REMA HORT MANN FOUNDATION

Motoko Fukuyama

Much like the spaghetti western films dramatized the America’s western frontier
through foreign eyes, my work explores American culture from an outside perspective. Growing up in Japan during the economic bubble of 1980’s and 90’s, the United States’ cultural exports were of huge importance to me. The desire to experience the source of this culture rather than just its products brought me to study here as a teenager and has inspired my investigations and artistic practice ever since. I have an incredible respect for and fascination with the art of storytelling and
personal narrative. There are so many incredible life stories, characters and landscapes out in the world that are so often and easily overlooked.
I live to discover them. In my work, I question how place can shape the lived experiences and interior lives of my
subjects. I try to create an open and sympathetic space for exploring the socioeconomic realities and psychology of everyday life.
Next Exit, Untitled (Summer in AL, Winter in KY) are outgrowths of my on-going documentary journey through the landscape of American society. Structured as a series of interwoven portraits, they are a collection of chance encounters with individuals who agree to open themselves up to my camera. There is no narration. Instead, the film uses commonalities between various characters’ life stories to
move between subjects and locations. The structure of the film mirrors that of the
interstate highway system: a patchwork quilt of roadways for a patchwork quilt of
narratives. I search out examples of everyday struggles and perseverance in contemporary American culture.
Milky Way reflects on the immigrant life and making one’s way in America. In a nail salon, adornment and luxury are commodities, with the relationship ending at the fingertips. Milky Way explores the space between the patron and practitioner and highlights simultaneous intimacy and detachment of their encounter. The trials of everyday lived experience also serve at the foundation of my fictional filmmaking.
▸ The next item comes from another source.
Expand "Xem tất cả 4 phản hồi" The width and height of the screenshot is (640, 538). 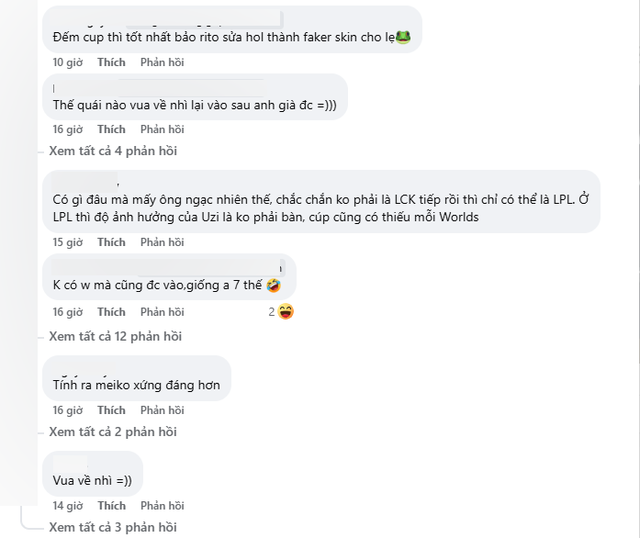click(x=112, y=151)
PAN my mid-length suspense film, is loosely based on the famous shadow-chasing scene in J. M. Barrie’s play Peter and Wendy and its reiteration in subsequent Peter Pan adaptations. The film employs versions of those famous characters to explore a fraught mother-daughter relationship in the midst of the
daughter’s teenage sexual awakening. The story’s content and title are also echoed in its visual design: panning as a camera action, in the circular motion of the mother’s cassette player, in the family’s panoramic photos – a motion that always comes full circle, inscribing the family unit firmly within the domestic sphere of the film. One film is frequently the outgrowth of another. Taking the same cinéma vérité
approach as Next Exit and the familial concerns of PAN, La bohème is both an
experimental film and a community building social project. Using my own family dynamic as the backdrop, the film is a quasi-documentary, fictional mystery film hybrid that utilizes the writings of Japanese avant-garde dramatist Shuji Terayama as a structure that allows me to re-familiarize myself with both the country I left and my family. It is an investigation of lost time, an exploration into what took place in the past 16 years while I was away from Japan: from my mother’s loss of her spouse to my sister’s obsession with Adrian Vandenberg, a Dutch guitar player from the famous 80’s rock & roll band Whitesnake, to the declining national birthrate and the problems of a largely aging Japanese society. Moreover, the work seeks to challenge the lack of support for those in need of psychiatric support within the community and the healthcare system for those suffering from chronic illness, loss, grief and depression. A central part of
La bohème’s mission is to assist my mother in her efforts to create a community and space to openly talk and share such experiences with others in Japanese culture.
My work seeks to make connections between the observers and observed. I am as interested in the relations among people behind the lens as in front, and my lens often turns to reveal interactions between my collaborators and myself.
Storyteller documents the transformation of raw material into sculpture and the thoughts on art and life of a lumber mill operator in Murfreesboro, TN. Originally simply documentation of Virginia Overton’s process of making a large-scale installation, the footage became a collaborative work between Overton, the lumber mill operator and myself in which our conversations were woven into a sculptural video installation. Ground Up, made in collaboration with Aaron Suggs, is a work of video, photographs, and sculpture that explores how the landscape of Memphis, TN, a city crisscrossed by train tracks and highways and dense with freight train and tractor trailer traffic, echoes structural conditions of film — for example, how the rectangle of a passing freight train car across a truck’s windshield is like the passage of a filmstrip across the light of a projector. It is a reflection of the mechanics of film and image making, geography, and time.